On June 28, the U.S. Supreme Court granted a Petition for a Writ of Certiorari in Obduskey v. McCarthy & Holthus LLP that presents the question “whether the FDCPA applies to non-judicial foreclosure proceedings.”
The borrower in the underlying case defaulted on his home loan and the mortgage servicer hired a law firm to pursue a non-judicial foreclosure. The borrower informed the law firm he was disputing the debt and the law firm, without responding to the dispute, proceeded with the non-judicial foreclosure.
The borrower then filed a lawsuit against the mortgage servicer and law firm alleging, among other things, violation of the FDCPA by proceeding with the foreclosure without first providing verification of the debt in response to his dispute as required by 15 U.S.C. § 1692g. The mortgage servicer and law firm filed motions to dismiss.
The trial court granted the motions to dismiss in Obduskey v. Wells Fargo, No. 15-cv-01734-RBJ, 2016 U.S. Dist. LEXIS 103281 (D. Colo. July 19, 2016). The court determined the mortgage servicer was not a “debt collector” under the FDCPA because the loan was not in default when it began servicing the loan.
The court also found the law firm’s foreclosure activities were “outside the scope of the FDCPA,” relying upon what it described as the majority view. Additionally, the borrower’s claim against the law firm was determined insufficient to state a claim under the FDCPA because it failed to allege the law firm “took any action to obtain payment on a debt.” The borrower appealed.
On Jan. 19, the U.S. Court of Appeals for the Tenth Circuit affirmed the District Court’s decision in Obduskey v. Fargo, 879 F.3d 1216 (10th Cir. 2018). First, the court agreed the mortgage servicer was not a debt collector for essentially the same reasons stated by the district court.
The Court of Appeals next determined that non-judicial foreclosure proceedings are not covered by the FDCPA, despite findings to the contrary by three other Circuits (the Fourth, Fifth, and Sixth) and the Colorado Supreme Court. The borrower argued that the “ultimate purpose” of any foreclosure action, including non-judicial, is repayment of money, relying on a decision from the Sixth Circuit.
Disagreeing, the court explained that a non-judicial foreclosure is not an attempt to collect money since it “does not preserve to the trustee the right to collect any deficiency in the loan amount personally against the mortgagor,” as distinguished from a judicial foreclosure.
The borrower’s Petition for a Writ of Certiorari explains well the importance of resolving this issue:
“All sides agree that this binary question of federal law has divided the circuits, and these courts have split after exhaustively considering each side of the debate. The confusion is extraordinary and entrenched: the question has generated over a hundred conflicting decisions and an acknowledged split among multiple appellate courts. There is no hope of the dispute dissipating on its own.”
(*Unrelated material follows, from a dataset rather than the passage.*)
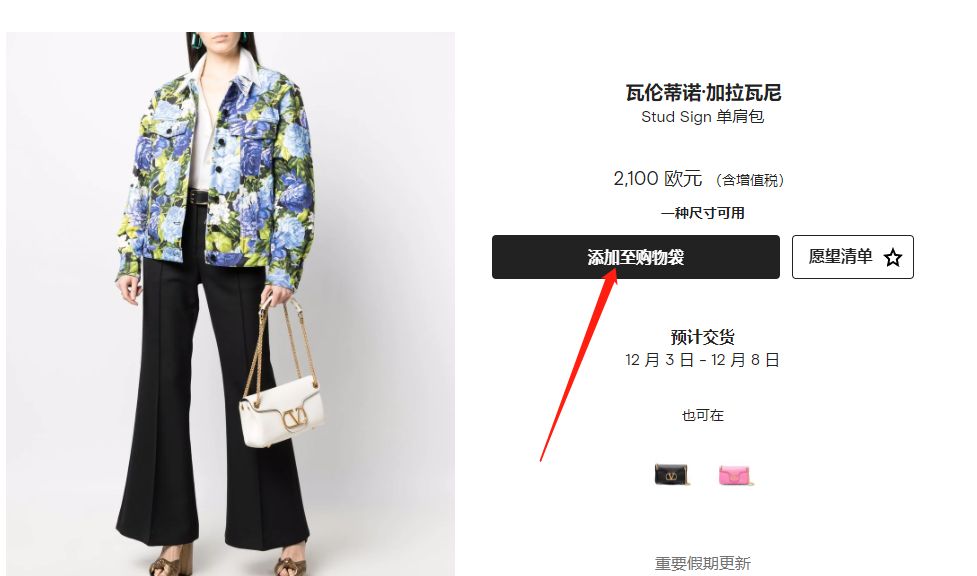This screenshot has width=977, height=576.
Task: Click the 添加至购物袋 add to bag button
Action: click(x=636, y=257)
The Petition for a Writ of Certiorari, the Brief for the Respondents in Opposition and Reply Brief for the Petitioner are available online and, of course, provide excellent in-depth analysis of the arguments on both sides of this issue.
 “If the consumer notifies the debt collector in writing within the thirty-day period described in subsection (a) that the debt, or any portion thereof, is disputed . . . the debt collector shall cease collection of the debt, or any disputed portion thereof, until the debt collector obtains verification of the debt . . . and a copy of such verification . . . is mailed to the consumer by the debt collector.”
 The FDCPA’s definition of “debt collector” excludes “any person collecting or attempting to collect any debt owed or due or asserted to be owed or due another to the extent such activity concerns a debt which was not in default at the time it was obtained by such person.” 15 U.S.C. § 1692a(6)(F)(iii).
 Glazer v. Chase Home Fin. LLC, 704 F.3d 453 (6th Cir. 2013).